This is how i thought it could work:
ifelse [ask patch xcoord-temp ycoord-temp [ask patches in-radius rnd_radius [pcolor = black]]]?
[print "true"]
[print "false"]
Error Message is: Expected a TRUE/FALSE here, rather than a list or block.
xcoord-temp and ycoord-temp are calculated coordinates.
rnd_radius is a random radius between 1 and 15.
So does someone has an idea how to solve this?
Thanks!
Regards,
John
Okay first, the reporter patch receives an identificator that's linked to a patch. If you want to ask something to a patch at a certain position you want to use [patch-at]1.
Second, I don't understand the use of question mark in your code ?.
Third, by using [pcolor = black] the compiler understands you want to set rather than get.
Lastly, you can use the word of to access values of an agent.
So I would put it out like this:
to myprocedure
ask patch-at xcoord-temp ycoord-temp
[
check-color
]
end
to check-color
ifelse [pcolor] of (patches in-radius rnd_radius) = black
[print "true"]
[print "false"]
end
Note than I'm using an extra procedure that may not be complete, perhaps it would have to receive the temporal coordinates you use; unless these coordinates are global variables that change overtime, then you can use the procedures like that.
Please tell us if this helps you, I don't have NetLogo installed right now, I did that based on the dictionary.
Edit:
As stated in the comments
[pcolor] of (patches in-radius rnd_radius) will return a list, thus it can never equal black.
You'll have to ask for an specific neighbor of the patch or perhaps use one-of in the list resulting from the previous statement..

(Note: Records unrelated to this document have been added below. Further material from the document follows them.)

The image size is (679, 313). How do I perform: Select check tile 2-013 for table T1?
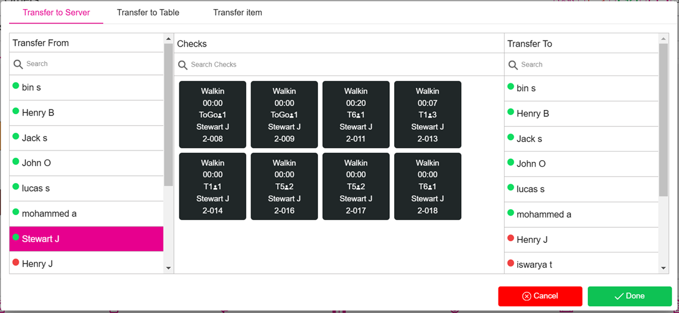point(427,115)
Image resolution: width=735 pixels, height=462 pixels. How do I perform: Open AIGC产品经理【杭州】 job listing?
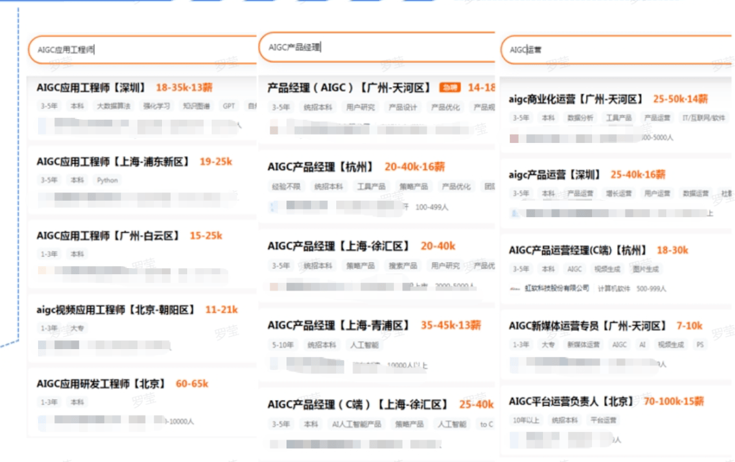point(321,167)
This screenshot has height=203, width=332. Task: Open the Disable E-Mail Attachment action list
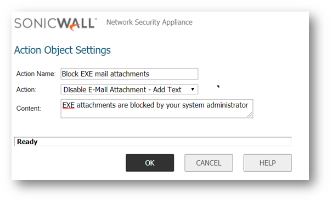click(x=130, y=89)
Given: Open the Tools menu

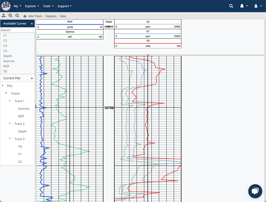Looking at the screenshot, I should [48, 6].
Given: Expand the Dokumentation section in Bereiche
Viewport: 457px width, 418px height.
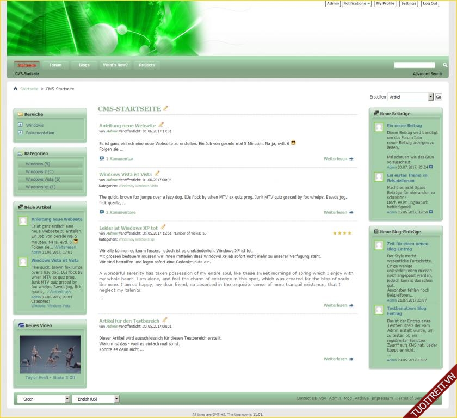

The simplest and least verbose way would be to write a reporter procedure like this
to-report any-black-neighbors-in-radius? [r]
report any? patches in-radius r with [pcolor = black]
end
You can then ask a patch to run this procedure using r as a parameter, and either print the value, or use it for something else. Like this:
ask one-of patches [print any-black-neighbors-in-radius 5]
If you want to ask a particular patch to run it, just ask that patch using patch, like so:
ask patch 5 -5 [print any-black-neighbors-in-radius 3]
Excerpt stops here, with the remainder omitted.